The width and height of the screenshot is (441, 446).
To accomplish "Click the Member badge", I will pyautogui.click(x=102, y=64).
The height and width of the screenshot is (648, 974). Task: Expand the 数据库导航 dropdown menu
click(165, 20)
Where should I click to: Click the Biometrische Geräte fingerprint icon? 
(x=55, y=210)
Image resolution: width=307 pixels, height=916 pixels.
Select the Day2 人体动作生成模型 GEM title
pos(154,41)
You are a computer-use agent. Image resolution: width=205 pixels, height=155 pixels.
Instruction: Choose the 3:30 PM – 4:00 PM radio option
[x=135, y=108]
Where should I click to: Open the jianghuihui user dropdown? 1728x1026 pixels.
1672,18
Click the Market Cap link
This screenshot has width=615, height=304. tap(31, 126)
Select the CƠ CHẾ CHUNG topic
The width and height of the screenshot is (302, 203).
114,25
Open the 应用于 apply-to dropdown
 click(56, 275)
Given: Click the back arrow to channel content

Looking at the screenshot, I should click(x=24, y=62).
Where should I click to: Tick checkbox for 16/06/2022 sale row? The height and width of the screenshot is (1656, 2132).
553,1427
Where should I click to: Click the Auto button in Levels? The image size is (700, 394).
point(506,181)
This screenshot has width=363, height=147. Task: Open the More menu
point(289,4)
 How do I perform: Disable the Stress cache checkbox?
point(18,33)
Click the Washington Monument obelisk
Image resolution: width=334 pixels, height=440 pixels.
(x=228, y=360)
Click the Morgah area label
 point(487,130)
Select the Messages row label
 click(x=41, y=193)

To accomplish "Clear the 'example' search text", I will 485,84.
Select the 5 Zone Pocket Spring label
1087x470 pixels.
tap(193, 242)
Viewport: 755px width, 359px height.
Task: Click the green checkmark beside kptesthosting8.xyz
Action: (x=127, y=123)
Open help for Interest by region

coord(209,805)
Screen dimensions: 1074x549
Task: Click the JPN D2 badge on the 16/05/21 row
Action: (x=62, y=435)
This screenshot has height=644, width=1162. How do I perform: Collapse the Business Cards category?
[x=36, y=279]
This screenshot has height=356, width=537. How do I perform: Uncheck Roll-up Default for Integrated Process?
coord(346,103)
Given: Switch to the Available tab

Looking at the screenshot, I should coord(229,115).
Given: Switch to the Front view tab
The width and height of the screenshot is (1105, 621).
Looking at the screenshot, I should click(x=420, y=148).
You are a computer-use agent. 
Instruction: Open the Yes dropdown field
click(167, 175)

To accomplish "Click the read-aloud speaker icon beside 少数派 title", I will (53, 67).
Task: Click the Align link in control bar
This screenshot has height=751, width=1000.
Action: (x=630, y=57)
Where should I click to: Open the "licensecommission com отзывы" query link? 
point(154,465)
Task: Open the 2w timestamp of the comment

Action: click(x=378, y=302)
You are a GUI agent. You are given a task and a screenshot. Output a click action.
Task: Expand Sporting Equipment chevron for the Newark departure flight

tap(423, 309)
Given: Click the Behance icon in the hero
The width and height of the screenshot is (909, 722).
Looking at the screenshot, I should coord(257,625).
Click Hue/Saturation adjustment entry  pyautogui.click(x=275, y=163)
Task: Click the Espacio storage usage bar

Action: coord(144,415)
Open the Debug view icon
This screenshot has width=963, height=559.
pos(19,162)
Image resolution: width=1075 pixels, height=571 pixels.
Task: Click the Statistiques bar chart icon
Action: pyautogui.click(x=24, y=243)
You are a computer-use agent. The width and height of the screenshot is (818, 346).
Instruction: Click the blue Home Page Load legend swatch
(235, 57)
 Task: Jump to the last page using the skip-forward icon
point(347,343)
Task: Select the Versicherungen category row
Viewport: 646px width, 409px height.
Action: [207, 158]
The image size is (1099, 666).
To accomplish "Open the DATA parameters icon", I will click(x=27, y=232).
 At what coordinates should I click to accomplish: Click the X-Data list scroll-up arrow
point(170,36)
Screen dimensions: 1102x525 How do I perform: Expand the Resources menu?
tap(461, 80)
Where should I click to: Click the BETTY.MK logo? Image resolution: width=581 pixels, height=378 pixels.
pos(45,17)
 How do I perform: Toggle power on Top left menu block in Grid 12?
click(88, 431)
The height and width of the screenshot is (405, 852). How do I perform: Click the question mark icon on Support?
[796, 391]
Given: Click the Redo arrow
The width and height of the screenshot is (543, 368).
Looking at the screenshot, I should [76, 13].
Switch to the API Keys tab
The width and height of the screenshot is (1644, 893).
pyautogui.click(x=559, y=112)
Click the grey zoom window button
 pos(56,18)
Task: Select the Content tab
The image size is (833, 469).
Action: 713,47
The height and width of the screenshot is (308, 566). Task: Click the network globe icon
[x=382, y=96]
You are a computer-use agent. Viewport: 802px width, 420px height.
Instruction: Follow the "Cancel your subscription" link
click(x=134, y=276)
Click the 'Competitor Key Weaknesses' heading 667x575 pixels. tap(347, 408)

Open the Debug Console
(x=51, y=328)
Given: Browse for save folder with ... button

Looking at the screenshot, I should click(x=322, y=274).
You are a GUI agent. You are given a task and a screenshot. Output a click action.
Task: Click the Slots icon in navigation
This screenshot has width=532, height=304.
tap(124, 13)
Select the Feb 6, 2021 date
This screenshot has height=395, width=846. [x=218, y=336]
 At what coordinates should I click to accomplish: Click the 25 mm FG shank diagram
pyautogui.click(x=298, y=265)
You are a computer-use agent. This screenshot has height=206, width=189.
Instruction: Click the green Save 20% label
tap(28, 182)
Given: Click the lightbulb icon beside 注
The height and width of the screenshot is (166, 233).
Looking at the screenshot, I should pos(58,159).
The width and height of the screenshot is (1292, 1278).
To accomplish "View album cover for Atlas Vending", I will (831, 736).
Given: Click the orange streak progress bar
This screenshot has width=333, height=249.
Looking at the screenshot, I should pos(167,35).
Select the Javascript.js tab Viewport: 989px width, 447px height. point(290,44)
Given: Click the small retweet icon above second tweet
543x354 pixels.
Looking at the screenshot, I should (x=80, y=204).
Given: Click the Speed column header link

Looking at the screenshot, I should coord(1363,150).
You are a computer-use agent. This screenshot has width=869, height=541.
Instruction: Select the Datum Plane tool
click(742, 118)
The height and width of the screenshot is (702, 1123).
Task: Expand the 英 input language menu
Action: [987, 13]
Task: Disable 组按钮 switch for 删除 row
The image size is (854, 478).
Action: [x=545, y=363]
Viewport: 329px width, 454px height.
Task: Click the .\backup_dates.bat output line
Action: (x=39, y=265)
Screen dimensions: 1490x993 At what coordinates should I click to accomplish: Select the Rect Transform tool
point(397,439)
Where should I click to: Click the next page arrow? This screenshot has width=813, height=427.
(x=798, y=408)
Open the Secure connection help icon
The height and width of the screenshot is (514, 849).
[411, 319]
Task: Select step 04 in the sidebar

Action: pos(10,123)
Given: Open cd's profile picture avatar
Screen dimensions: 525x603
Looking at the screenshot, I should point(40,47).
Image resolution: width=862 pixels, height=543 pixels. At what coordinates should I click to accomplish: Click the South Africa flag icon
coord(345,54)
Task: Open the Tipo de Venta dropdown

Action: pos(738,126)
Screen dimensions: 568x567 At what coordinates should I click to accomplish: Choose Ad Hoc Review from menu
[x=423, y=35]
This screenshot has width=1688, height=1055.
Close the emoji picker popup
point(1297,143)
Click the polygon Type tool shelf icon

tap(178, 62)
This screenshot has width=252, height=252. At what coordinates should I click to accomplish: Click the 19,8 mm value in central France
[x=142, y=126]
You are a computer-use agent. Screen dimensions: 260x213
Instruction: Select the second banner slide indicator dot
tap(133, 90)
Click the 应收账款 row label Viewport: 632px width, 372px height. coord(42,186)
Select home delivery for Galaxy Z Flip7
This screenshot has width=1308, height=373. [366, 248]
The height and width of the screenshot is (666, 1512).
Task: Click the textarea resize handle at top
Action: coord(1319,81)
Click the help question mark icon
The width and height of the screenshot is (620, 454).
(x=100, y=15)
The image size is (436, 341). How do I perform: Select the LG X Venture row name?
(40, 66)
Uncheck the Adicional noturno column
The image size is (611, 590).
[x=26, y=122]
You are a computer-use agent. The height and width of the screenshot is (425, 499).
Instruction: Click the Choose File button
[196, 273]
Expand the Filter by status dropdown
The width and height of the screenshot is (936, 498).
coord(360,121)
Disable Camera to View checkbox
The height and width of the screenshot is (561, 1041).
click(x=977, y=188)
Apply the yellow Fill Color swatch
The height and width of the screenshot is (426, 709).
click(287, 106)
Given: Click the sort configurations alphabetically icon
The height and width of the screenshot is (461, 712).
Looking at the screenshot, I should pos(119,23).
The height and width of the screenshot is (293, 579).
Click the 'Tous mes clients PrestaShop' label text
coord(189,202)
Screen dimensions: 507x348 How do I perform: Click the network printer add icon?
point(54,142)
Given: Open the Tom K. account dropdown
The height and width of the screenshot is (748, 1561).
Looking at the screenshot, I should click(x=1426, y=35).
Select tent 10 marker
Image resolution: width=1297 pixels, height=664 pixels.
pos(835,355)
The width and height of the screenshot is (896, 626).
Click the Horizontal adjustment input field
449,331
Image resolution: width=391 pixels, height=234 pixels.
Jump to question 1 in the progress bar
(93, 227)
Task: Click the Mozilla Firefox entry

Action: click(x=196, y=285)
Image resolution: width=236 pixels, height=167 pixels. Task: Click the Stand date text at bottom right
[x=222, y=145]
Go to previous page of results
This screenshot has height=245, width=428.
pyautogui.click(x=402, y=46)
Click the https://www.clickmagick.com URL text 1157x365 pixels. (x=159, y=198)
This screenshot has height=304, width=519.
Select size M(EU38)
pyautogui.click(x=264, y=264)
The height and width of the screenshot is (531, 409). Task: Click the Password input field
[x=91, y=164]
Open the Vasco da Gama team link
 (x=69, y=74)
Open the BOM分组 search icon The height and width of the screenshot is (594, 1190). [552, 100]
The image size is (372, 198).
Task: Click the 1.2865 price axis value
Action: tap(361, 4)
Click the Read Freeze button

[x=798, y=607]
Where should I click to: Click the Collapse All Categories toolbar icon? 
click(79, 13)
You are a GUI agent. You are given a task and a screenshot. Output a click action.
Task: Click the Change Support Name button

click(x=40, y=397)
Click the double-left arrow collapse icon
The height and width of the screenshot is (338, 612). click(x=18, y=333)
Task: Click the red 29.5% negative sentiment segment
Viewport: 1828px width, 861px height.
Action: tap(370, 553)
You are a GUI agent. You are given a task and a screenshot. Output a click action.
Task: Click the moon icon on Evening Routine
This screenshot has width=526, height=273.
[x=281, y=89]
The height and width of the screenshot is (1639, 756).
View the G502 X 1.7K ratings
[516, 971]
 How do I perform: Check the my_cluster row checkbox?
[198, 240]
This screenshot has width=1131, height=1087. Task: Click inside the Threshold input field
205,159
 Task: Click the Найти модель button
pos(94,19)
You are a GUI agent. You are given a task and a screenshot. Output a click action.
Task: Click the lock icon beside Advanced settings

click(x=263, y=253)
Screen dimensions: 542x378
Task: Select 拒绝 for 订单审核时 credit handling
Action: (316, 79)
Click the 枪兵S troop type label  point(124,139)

#### [What to work on]
From the items above, pull out every line that contains the string "Support" and copy each one in full. Treat the match as case-sensitive.

#### [Expected answer]
The height and width of the screenshot is (405, 852). How do I perform: Click the question mark icon on Support?
Task: Click the Change Support Name button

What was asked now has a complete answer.